**Selected extract:**
On July 6th, Marvel announced that after the conclusion of Civil War II a young woman named Riri Williams will take over for Tony Stark as Iron Man. Fandom reacted as it always does. There was intrigue. There was optimism. There was excitement. Annnd there were the usual (tired) cries of it being a p.c.-driven agenda or proof that Marvel is out of ideas, echoed in the familiar refrain of, “I don’t mind a female/minority/etc. superhero…but why can’t they have their own identity??” But I’d like to argue if you think Spider-Man is simply Peter Parker, you’ve missed the entire point. Spider-Man represents so much more than Peter Parker. Spider-Man is a symbol, an ideal. The more people we see picking up that mantle, the more people we see embodying that symbol, the better. This is as true for Spider-Man as it is for Iron Man or any comic book superhero.
This post has been rolling around in my head since the Riri Williams announcement, trying to take shape. Normally I sit down to write because I’m excited about an idea, a connection, a reflection, an insight or whatever and I just sort of ride that wave. But that wasn’t the process here. As I saw the regular hackneyed criticisms of Riri Williams arise (criticisms, thankfully, from a minority of comic readers but a loud minority nonetheless) I knew I had to write something. In my heart, this was something I needed to say. However it took time to discover exactly what I wanted to say. So I sat with those thoughts and feelings, moving as they would through my mind and heart. After letting those thoughts circle for a few weeks, reading lots of comics, looking at more internet comment sections than I’d like, and rereading a little bit of Joseph Campbell too, this post finally came together.

**Record list:**
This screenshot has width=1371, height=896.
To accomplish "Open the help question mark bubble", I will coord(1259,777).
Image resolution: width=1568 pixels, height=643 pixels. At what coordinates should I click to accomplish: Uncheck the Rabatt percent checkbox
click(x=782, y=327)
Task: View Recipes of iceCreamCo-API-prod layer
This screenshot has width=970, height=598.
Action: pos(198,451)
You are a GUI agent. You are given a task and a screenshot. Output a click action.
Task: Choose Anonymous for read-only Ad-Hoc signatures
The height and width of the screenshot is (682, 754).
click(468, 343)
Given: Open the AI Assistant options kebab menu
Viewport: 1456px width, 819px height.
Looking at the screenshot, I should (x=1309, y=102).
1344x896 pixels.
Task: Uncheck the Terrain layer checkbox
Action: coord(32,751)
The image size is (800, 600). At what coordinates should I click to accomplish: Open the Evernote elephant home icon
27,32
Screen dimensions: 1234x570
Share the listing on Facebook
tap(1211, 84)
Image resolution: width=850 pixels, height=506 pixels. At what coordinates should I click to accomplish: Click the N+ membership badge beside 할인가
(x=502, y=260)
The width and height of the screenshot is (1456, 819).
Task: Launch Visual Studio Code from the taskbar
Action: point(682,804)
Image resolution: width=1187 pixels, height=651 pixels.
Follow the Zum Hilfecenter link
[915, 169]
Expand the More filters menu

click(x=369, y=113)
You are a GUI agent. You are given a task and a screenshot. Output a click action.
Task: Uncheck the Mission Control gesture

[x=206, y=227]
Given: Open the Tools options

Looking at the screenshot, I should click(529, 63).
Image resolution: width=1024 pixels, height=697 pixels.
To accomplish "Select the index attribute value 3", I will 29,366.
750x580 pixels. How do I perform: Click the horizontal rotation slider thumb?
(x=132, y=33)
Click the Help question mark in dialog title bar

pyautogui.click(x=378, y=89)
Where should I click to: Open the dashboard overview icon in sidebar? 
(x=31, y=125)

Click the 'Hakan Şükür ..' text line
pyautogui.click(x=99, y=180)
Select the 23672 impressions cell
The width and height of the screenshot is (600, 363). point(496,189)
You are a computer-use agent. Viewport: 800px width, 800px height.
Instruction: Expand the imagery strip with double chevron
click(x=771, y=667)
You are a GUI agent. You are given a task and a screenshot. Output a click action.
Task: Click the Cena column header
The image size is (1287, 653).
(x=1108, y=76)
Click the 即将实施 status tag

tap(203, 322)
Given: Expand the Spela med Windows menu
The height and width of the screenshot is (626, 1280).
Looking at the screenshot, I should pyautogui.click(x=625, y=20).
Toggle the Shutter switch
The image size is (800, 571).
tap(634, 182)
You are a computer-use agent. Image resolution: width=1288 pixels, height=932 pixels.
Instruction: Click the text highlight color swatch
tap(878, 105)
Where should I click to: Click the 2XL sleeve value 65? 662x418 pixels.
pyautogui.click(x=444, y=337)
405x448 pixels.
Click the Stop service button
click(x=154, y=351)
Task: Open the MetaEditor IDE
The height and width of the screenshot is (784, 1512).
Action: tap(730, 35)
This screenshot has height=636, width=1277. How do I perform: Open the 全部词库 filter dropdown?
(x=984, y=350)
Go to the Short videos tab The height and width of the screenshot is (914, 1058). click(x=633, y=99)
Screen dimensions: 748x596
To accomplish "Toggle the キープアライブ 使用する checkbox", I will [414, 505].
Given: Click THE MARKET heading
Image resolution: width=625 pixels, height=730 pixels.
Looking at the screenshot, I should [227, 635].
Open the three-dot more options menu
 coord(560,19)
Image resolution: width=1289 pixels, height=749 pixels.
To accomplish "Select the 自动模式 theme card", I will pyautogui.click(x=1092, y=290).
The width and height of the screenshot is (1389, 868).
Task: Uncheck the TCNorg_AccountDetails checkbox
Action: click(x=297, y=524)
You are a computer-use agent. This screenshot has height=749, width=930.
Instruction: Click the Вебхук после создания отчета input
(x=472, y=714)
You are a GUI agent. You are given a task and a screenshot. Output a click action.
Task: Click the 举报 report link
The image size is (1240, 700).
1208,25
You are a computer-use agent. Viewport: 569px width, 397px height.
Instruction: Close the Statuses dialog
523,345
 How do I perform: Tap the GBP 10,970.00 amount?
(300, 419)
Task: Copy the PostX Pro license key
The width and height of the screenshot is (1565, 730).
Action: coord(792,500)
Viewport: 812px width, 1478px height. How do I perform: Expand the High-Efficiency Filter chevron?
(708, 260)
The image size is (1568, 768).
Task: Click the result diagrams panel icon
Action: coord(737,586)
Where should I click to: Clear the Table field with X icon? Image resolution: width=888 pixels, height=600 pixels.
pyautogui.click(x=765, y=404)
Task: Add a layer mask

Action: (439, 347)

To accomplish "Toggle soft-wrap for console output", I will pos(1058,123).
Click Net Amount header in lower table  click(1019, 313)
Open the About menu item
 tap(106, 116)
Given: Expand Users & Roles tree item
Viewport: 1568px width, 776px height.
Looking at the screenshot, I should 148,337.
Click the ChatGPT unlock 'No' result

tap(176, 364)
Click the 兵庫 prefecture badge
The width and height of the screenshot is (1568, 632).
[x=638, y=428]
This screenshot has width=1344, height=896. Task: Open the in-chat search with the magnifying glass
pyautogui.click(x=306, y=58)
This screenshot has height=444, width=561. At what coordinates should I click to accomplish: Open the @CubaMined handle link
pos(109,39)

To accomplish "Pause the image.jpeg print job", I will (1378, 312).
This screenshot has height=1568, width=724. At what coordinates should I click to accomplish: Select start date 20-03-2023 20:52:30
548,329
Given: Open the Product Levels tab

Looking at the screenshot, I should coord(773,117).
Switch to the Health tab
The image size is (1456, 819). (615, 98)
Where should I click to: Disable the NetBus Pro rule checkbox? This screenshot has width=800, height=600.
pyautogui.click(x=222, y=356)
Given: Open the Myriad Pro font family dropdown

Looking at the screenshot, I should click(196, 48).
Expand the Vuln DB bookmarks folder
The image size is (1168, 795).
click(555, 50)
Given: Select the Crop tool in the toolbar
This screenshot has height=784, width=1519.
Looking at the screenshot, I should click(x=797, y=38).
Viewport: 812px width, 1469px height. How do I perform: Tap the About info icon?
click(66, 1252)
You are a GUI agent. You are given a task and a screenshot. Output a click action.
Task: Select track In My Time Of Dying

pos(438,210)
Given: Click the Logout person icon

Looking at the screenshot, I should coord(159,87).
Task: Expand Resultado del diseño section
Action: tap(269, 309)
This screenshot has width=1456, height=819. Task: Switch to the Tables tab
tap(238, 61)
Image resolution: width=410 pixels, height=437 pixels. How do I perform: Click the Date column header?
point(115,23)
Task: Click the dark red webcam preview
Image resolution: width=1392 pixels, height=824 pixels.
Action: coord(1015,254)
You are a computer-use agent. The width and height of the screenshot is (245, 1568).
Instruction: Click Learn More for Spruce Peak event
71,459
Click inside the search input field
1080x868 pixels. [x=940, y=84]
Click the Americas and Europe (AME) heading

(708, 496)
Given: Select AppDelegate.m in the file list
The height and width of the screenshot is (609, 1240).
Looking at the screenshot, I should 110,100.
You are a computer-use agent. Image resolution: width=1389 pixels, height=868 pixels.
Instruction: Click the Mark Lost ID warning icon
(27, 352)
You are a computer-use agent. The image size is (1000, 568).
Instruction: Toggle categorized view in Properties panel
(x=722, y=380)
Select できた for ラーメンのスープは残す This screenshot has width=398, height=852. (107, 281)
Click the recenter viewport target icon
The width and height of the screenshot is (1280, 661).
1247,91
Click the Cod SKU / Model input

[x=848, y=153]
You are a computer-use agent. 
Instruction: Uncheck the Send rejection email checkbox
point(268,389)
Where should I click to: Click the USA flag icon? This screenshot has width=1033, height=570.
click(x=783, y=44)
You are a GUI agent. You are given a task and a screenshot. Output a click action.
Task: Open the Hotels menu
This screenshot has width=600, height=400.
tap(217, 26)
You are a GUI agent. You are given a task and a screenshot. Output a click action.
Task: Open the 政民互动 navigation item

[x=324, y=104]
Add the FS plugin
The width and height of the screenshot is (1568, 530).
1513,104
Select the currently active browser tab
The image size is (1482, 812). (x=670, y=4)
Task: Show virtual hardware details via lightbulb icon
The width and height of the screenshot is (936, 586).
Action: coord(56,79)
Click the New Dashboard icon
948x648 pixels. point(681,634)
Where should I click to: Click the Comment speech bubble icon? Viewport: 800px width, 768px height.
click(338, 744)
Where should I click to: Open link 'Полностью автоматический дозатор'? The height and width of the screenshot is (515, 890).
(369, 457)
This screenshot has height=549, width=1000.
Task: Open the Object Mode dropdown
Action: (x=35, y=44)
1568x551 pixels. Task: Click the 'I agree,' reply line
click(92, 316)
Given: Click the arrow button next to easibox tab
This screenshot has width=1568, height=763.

**Problem requirements:**
Copy out, word for word, the entire piece above about Riri Williams taking over as Iron Man.

**Answer below:**
On July 6th, Marvel announced that after the conclusion of Civil War II a young woman named Riri Williams will take over for Tony Stark as Iron Man. Fandom reacted as it always does. There was intrigue. There was optimism. There was excitement. Annnd there were the usual (tired) cries of it being a p.c.-driven agenda or proof that Marvel is out of ideas, echoed in the familiar refrain of, “I don’t mind a female/minority/etc. superhero…but why can’t they have their own identity??” But I’d like to argue if you think Spider-Man is simply Peter Parker, you’ve missed the entire point. Spider-Man represents so much more than Peter Parker. Spider-Man is a symbol, an ideal. The more people we see picking up that mantle, the more people we see embodying that symbol, the better. This is as true for Spider-Man as it is for Iron Man or any comic book superhero.
This post has been rolling around in my head since the Riri Williams announcement, trying to take shape. Normally I sit down to write because I’m excited about an idea, a connection, a reflection, an insight or whatever and I just sort of ride that wave. But that wasn’t the process here. As I saw the regular hackneyed criticisms of Riri Williams arise (criticisms, thankfully, from a minority of comic readers but a loud minority nonetheless) I knew I had to write something. In my heart, this was something I needed to say. However it took time to discover exactly what I wanted to say. So I sat with those thoughts and feelings, moving as they would through my mind and heart. After letting those thoughts circle for a few weeks, reading lots of comics, looking at more internet comment sections than I’d like, and rereading a little bit of Joseph Campbell too, this post finally came together.